The latest novel from author Amy Sorrells is the small-town drama Lead Me Home (Tyndale House). Forced to grow up too soon, Noble Burden has set his dreams aside to run the family farm. Meanwhile, James Horton, the pastor of the local church, questions his own calling as he prepares to close the doors for good. As a severe storm rolls through, threatening their community and very livelihood, both men fear losing what they care about most—and reconsider where they truly belong. In this Q&A, Amy shares her heart to encourage the broken, how small towns can crush big dreams, and what she hopes readers take away after reading the novel…

You focus on the idea of “home” in your book. Can you unpack this a little for us?

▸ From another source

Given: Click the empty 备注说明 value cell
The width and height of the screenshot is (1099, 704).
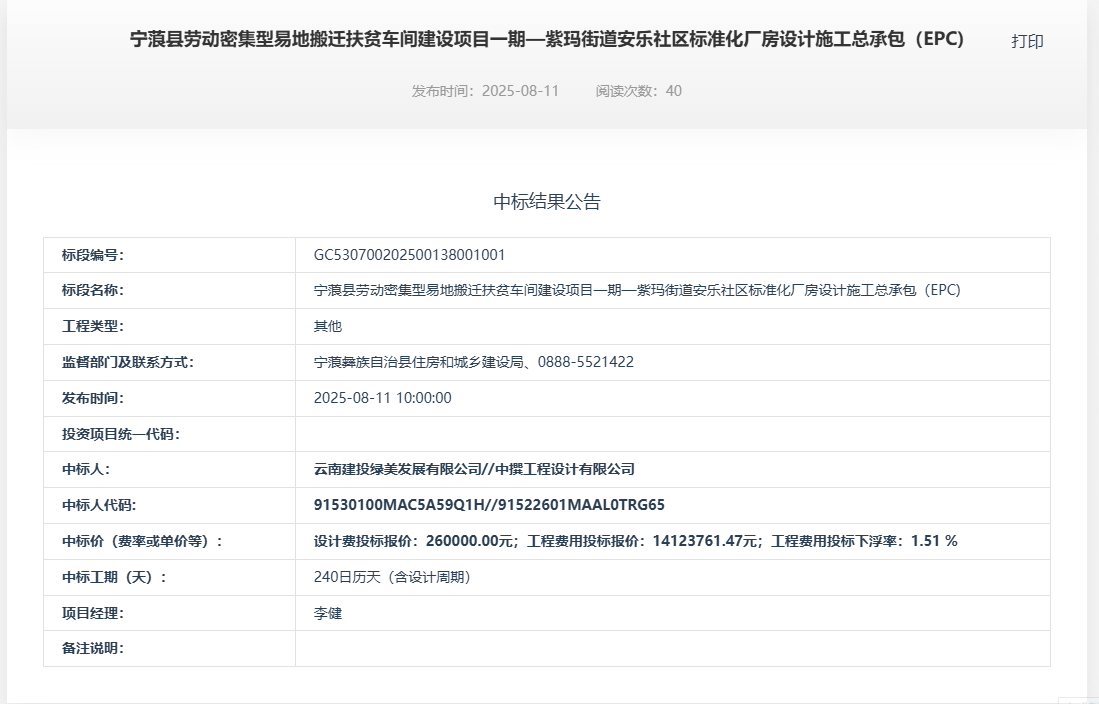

As long as we’re on this planet we’re going to wish we were somewhere else. James struggles with wondering why God brought him to town. Noble struggles with wanting to get away from town as soon as he can. I think many people struggle with their place in the world. God gave us a longing for our eternal home that can never be fully realized on earth. All we can do is give thanks for where we are and ask Him what He wants from us while we’re here. Learning to embrace that, which essentially comes down to gratefulness, is something I have to work on. But oh the peace and joy when I remember that it’s true!

Please introduce us to your two main characters.

Pastor James Horton is the first protagonist who appears, and in my mind, he is a modern-day Jimmy Stewart type of a man who is so beloved but so blind to how much his life matters to the people around him. Broken by the recent death of his wife, as well as the impending closure of his small town church, he feels lost and purposeless until life challenges him to reconsider.

The second protagonist is Noble Burden. He’s a young man who wants nothing more than to follow his dreams of singing and playing music, until his father abandons their dairy farm, mother, and special needs older brother, Eustace, forcing Noble to choose between his dreams and the people he loves. He’s stubborn and handsome, rough and gentle, with a heart that pushes the boundaries of the horizons he feels have him trapped.

You focus on the idea of brokenness in your book. How do you hope to encourage the broken?

The folks in Lead Me Home have a lot of reasons to be broken. We all do. Brokenness is especially difficult when you feel like you’re alone. So much importance is placed on the big and shiny in our world that the small town, small church, and smallness of the characters’ lives might parallel how many of us feel– small, unimportant, and even invisible in the eyes of God and others when we ask for help in the midst of our trials.

I think many folks feel like they shouldn’t ask for help when neighbors struggle with something seemingly worse. But I’d like to encourage readers that no person, no place, and no trial is too small or too unnoticeable or too unworthy for our God, who is big enough not only to know us, but also to be with each of us in an intimate and personal way. I am especially grateful for God’s promise in Isaiah 42:3, that “He will not crush the weakest reed or put out a flickering candle.”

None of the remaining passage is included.